Holden brings added perspective to the issue as the founder of a Columbus, Georgia, nonprofit that provides mentoring and funding for low-income kids seeking to attend college. That puts him in contact with many teenagers, and he has seen the pervasive influence of social media and the corrosive effects of cyberbullying.

Courts have disagreed for decades on Tinker’s application to out-of-school speech, he said. The internet and the rapid development of phone apps have further complicated the issue.

Determining how and when school officials can address such off-campus speech is “one of the biggest unanswered questions left sort of festering by the Supreme Court,” Holden said.

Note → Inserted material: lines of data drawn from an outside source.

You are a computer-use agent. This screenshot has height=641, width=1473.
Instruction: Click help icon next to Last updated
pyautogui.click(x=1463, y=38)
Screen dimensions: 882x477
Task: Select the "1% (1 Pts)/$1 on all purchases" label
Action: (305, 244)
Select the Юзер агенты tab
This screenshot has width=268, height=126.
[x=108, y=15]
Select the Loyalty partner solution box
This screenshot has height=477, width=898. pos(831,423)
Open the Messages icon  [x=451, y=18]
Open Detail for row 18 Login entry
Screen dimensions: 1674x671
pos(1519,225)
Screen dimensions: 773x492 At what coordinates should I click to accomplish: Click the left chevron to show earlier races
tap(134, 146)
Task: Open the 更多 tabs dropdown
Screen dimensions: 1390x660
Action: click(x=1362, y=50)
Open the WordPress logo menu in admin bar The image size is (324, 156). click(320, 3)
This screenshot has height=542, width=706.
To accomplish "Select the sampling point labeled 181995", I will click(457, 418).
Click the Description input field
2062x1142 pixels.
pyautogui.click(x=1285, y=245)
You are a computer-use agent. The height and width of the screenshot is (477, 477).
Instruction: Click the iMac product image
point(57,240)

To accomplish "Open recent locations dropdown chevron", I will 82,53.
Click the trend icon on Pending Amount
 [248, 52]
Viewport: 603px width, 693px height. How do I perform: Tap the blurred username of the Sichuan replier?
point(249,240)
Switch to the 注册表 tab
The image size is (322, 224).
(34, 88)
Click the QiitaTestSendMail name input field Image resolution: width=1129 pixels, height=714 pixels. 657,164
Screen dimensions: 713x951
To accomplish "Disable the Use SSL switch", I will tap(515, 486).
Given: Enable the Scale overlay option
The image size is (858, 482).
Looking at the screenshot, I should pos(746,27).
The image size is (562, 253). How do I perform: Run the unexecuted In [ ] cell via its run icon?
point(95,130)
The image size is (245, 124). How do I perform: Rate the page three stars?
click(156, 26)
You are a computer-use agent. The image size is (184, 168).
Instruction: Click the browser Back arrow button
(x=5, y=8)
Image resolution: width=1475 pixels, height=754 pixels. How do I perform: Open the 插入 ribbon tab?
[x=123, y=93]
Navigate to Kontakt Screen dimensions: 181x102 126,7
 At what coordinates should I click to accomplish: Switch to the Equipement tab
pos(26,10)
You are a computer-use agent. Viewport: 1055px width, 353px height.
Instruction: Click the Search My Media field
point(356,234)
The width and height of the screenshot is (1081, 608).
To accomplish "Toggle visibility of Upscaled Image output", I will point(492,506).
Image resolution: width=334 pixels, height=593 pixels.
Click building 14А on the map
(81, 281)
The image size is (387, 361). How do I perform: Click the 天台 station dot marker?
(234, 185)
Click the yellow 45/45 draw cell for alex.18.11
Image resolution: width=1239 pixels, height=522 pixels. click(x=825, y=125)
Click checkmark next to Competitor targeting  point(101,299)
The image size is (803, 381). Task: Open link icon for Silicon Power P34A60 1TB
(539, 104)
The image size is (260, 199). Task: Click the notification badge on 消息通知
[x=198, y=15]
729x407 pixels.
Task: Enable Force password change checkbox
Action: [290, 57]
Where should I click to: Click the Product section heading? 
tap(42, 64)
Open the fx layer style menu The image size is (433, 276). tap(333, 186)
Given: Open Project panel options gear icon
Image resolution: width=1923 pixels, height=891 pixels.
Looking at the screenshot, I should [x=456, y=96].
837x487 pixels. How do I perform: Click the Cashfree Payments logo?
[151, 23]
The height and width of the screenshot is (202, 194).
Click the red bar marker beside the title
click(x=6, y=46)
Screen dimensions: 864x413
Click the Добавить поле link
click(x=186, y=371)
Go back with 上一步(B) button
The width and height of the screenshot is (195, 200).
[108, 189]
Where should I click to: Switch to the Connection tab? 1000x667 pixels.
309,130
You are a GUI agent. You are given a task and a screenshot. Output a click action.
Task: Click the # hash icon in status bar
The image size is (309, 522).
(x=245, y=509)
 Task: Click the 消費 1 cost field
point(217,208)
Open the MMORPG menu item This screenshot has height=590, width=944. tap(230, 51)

The question has actually been addressed by half of the country’s 12 federal circuit courts, but by applying inconsistent legal standards, he said. “It’s not that there’s no decision, it’s that there are conflicting decisions.” And the other six circuit courts have been silent.

“The Supreme Court has a responsibility to resolve the conflicts among the courts on the question of when ‘off-campus speech’ such as hateful Facebook posts, phony caricature websites or bullying Twitter messages can be punished by public schools,” Holden said. The First Amendment, like the U.S. Constitution generally, does not limit the ability of private schools to discipline students, he noted.

Holden hopes the Supreme Court eventually sees the need to update the Tinker ruling “to extrapolate or extend its reasoning or its logic into the social media era” — giving school officials and schoolchildren a single standard for dealing with bullies online.